GIVEN REQUEST 1 -
Rewrite the records from the line containing "946x532 pixels." down to the line containing "Click the 2回長押し", with "filter chip" replaced by "filter button" and everything else unchanged.
GIVEN REQUEST 2 -
Carry on the forum thread about a possible venture capital bubble from the point where it stops.

Ask HN: Is VC entering a bubble? - tomrod

With such low interest rates in traditional investments, do you think startups and venture capital investments are becoming a bubble? Why or why not?
======
iqster
Yes.

Why? Fundamental economics. Money is essentially free. People need to invest
somewhere. The stock market is already over-valued. Gold and other commodities
seem to be overvalued as well. It doesn't seem like the US will raise interest
rates (that's what the market thinks ... see the 10 year rates on Treasuries).
In theory, if you take money and make it somewhat productive (ala a hot-dog
stand), you have improved things. However, start-ups are not like hot-dog
stands. I think that a failed start-up produces less value than an average run
hot-dog stand.

A few startups are certainly creating value. But their valuation is being bid
up by the hordes of people with cash to invest. Case in point. Facebook is not
worth 50 billion. If Kevin Rose invests near this valuation, does he expect to
get a x2 or x5 on his capital? Seriously?? Don't give me the "if each user was
worth 10 bucks a year crap". Until FB figures out how to monetize in a
scalable manner, I remain a skeptic.

That's just my opinion :)

INFORMATION SUPPLIED -

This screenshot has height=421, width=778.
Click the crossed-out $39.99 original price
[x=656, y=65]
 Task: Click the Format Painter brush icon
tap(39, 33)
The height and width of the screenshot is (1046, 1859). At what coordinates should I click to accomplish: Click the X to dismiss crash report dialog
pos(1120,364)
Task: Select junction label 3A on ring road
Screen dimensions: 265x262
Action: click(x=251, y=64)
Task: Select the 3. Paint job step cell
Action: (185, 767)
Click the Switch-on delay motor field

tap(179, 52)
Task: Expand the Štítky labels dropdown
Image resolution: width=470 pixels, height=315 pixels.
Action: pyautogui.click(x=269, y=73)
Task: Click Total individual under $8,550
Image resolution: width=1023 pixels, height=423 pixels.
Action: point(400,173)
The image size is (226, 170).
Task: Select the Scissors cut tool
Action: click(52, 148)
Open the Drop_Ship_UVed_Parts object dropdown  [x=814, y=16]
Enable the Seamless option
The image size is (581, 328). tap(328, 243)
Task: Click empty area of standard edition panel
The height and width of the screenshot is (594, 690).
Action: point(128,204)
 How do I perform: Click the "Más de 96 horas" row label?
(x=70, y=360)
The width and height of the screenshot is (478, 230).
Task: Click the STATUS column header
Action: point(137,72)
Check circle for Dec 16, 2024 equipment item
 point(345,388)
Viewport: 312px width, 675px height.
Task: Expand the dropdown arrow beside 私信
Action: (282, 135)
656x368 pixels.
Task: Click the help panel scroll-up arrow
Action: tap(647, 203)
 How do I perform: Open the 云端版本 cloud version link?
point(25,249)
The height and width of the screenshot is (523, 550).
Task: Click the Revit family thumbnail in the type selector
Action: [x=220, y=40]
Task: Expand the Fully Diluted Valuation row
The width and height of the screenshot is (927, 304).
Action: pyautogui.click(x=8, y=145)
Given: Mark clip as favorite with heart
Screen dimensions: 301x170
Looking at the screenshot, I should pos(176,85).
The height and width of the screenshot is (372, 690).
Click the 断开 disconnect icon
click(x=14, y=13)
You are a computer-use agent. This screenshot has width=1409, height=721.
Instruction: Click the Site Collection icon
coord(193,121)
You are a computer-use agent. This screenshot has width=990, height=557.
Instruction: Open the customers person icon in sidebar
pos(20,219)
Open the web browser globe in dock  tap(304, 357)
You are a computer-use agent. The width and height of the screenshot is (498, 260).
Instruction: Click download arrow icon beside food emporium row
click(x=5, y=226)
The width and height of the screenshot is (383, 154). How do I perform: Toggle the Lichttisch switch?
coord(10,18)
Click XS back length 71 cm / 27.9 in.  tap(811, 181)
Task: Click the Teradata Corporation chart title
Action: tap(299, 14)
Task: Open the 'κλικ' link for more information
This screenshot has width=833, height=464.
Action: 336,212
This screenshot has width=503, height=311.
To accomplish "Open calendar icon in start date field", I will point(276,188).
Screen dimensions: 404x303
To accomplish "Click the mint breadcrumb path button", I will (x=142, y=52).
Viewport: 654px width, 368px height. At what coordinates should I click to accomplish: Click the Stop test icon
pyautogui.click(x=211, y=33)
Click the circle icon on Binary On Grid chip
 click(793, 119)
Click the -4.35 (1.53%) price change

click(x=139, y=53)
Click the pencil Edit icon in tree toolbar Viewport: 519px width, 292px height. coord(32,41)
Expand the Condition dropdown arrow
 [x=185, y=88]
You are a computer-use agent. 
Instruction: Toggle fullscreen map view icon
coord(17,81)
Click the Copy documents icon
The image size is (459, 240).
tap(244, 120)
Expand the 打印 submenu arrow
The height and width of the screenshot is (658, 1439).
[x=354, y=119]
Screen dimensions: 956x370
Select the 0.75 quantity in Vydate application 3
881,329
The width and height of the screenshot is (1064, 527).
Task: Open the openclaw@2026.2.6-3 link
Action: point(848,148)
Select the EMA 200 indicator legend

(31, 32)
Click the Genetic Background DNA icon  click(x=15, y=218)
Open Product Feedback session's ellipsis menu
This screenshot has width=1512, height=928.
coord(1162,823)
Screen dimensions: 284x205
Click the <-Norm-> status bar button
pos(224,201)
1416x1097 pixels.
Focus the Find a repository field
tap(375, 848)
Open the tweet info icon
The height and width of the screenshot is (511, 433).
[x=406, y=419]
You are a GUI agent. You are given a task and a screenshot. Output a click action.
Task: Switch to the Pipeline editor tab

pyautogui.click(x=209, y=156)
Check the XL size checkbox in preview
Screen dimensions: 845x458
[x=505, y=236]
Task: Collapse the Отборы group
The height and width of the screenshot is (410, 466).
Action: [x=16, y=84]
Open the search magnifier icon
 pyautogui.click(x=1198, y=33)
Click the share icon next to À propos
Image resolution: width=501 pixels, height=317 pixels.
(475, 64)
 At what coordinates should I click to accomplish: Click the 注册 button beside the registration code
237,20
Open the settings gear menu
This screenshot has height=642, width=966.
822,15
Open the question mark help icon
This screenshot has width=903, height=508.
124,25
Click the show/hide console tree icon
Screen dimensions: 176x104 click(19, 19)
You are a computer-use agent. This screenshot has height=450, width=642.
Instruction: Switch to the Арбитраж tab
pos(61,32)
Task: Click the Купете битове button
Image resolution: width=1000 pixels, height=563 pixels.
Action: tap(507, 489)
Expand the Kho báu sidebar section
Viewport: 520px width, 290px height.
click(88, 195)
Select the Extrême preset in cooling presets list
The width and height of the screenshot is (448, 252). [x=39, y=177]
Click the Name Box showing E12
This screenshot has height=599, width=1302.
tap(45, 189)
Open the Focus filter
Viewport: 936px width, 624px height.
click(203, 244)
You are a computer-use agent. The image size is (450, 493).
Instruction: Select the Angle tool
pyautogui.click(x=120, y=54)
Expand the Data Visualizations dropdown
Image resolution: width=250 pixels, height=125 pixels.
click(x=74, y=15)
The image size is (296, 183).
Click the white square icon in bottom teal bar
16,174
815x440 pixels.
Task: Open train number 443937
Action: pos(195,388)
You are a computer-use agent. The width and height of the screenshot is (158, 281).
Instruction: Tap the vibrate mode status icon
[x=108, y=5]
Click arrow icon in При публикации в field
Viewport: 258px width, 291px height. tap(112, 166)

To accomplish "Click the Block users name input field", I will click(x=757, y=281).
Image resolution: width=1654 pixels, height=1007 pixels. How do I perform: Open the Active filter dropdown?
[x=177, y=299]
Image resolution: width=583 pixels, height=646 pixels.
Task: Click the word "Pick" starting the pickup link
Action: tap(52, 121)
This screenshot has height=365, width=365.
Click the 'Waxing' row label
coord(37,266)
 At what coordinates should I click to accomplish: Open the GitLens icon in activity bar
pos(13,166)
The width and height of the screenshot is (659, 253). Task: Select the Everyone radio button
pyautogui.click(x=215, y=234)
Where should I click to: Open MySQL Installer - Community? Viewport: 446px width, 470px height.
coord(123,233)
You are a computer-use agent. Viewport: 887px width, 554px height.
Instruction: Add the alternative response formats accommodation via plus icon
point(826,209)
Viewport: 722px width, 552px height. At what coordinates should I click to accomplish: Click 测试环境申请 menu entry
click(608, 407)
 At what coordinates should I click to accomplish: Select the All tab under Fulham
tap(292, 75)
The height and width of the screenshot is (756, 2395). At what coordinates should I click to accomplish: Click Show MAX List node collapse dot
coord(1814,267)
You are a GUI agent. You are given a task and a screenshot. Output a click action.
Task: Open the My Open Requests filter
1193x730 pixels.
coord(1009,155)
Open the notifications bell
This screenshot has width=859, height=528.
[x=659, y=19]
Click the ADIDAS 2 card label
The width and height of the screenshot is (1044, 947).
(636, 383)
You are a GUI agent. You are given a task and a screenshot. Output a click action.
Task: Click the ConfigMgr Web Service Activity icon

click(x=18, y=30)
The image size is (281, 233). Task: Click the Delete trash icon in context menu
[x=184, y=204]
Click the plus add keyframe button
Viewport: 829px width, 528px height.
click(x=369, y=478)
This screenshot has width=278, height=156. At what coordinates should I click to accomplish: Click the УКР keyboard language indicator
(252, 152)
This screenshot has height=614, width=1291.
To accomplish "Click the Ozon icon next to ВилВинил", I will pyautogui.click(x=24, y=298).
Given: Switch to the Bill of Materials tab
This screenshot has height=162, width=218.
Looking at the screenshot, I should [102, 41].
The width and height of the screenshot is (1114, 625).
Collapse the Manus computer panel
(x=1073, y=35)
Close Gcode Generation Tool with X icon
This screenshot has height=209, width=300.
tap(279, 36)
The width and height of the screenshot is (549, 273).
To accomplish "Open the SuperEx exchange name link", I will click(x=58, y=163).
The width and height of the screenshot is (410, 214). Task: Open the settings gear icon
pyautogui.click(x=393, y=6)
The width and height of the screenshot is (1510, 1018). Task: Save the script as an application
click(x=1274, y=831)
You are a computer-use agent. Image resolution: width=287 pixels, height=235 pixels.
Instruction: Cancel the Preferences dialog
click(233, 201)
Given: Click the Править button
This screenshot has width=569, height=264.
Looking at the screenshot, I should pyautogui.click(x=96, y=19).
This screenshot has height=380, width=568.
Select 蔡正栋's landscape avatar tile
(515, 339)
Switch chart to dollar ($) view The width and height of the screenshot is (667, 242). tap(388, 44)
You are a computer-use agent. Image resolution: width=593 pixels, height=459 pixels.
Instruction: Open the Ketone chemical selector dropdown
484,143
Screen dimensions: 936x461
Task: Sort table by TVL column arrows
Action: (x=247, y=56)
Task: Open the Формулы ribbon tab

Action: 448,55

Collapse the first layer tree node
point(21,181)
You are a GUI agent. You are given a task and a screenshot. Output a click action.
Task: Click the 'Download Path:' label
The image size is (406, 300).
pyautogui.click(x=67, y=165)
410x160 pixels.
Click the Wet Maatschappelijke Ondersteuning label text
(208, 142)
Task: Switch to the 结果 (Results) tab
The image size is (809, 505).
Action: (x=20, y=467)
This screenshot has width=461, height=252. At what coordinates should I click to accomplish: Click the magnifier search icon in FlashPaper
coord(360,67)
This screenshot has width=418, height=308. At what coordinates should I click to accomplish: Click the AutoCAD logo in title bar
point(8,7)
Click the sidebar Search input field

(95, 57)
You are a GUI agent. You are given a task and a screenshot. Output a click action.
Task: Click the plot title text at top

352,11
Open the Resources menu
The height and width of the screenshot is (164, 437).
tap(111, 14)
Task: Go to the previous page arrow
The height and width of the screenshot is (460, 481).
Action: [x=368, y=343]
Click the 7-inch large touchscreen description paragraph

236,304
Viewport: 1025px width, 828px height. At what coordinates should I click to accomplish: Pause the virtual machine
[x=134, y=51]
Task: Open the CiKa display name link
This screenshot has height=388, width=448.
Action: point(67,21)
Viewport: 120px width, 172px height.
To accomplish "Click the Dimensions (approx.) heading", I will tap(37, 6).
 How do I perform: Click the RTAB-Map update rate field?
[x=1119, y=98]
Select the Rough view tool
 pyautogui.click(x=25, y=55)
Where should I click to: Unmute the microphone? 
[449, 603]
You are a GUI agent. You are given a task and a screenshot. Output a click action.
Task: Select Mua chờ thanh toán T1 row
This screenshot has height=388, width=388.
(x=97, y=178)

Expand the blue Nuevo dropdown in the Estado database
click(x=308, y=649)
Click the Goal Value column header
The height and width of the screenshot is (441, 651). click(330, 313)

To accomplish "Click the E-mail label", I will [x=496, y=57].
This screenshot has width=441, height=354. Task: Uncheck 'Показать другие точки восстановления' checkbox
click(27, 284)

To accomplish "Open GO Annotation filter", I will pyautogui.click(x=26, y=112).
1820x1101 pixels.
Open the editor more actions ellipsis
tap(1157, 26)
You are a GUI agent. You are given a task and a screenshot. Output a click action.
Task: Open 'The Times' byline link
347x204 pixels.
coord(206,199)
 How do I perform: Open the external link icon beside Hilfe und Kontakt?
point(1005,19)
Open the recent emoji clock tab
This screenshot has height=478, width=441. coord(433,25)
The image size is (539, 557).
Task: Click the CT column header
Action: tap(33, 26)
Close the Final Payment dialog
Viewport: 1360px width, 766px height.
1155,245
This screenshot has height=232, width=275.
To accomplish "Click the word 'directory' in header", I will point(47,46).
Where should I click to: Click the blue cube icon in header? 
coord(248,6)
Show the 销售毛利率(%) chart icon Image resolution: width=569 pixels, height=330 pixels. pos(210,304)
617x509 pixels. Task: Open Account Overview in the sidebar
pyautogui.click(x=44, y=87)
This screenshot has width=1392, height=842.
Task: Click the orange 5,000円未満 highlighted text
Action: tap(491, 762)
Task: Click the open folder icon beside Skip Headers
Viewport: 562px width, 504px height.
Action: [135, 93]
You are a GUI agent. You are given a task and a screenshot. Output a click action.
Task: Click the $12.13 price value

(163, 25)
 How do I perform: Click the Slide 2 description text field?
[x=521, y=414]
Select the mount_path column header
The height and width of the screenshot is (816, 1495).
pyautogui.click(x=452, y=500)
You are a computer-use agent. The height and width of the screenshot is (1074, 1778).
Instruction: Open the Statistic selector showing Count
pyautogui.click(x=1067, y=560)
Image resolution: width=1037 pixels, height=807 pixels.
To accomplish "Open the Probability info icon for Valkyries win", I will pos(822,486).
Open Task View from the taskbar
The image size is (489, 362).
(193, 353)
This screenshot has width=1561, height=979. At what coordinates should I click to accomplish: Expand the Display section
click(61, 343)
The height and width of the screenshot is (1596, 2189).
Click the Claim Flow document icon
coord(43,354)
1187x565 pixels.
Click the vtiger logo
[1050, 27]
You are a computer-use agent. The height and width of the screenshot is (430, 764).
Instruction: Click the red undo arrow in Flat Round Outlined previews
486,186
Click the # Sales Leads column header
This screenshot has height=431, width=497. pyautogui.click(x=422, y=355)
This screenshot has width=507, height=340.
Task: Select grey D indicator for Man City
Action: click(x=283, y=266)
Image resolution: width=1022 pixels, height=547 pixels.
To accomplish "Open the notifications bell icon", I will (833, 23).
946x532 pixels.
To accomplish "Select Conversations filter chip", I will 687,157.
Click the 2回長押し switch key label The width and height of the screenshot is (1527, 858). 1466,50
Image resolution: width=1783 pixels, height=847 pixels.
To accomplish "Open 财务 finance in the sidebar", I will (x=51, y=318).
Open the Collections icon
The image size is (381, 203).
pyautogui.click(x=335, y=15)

RESPONSE 1 -
946x532 pixels.
To accomplish "Select Conversations filter button", I will 687,157.
Click the 2回長押し switch key label The width and height of the screenshot is (1527, 858). 1466,50

RESPONSE 2 -
------
damoncali
It's not a bubble - it's the consequences of the dramatically lowered cost
required to start a technology business. Money is just not worth as much to an
entrepreneur as it used to be, so the valuations are higher.

Not only do entrepreneurs not value cash as much, but the capital required to
open up shop as a "VC" has come down as well. The result? Lots of money
chasing entrepreneurs who are basically indifferent to investment dollars (at
least when compared to past times).

A bubble implies a greater fool - I think what we're seeing is a fundamental
shift in the economics of high tech startup finance.

Not that the above line of reasoning would make me comfortable in the shoes a
VC, but they're at least making a rational bet that the model will shake
itself out and leave realistic profit for everyone. It's not a pump-and-dump
scheme like it was in the late 90's.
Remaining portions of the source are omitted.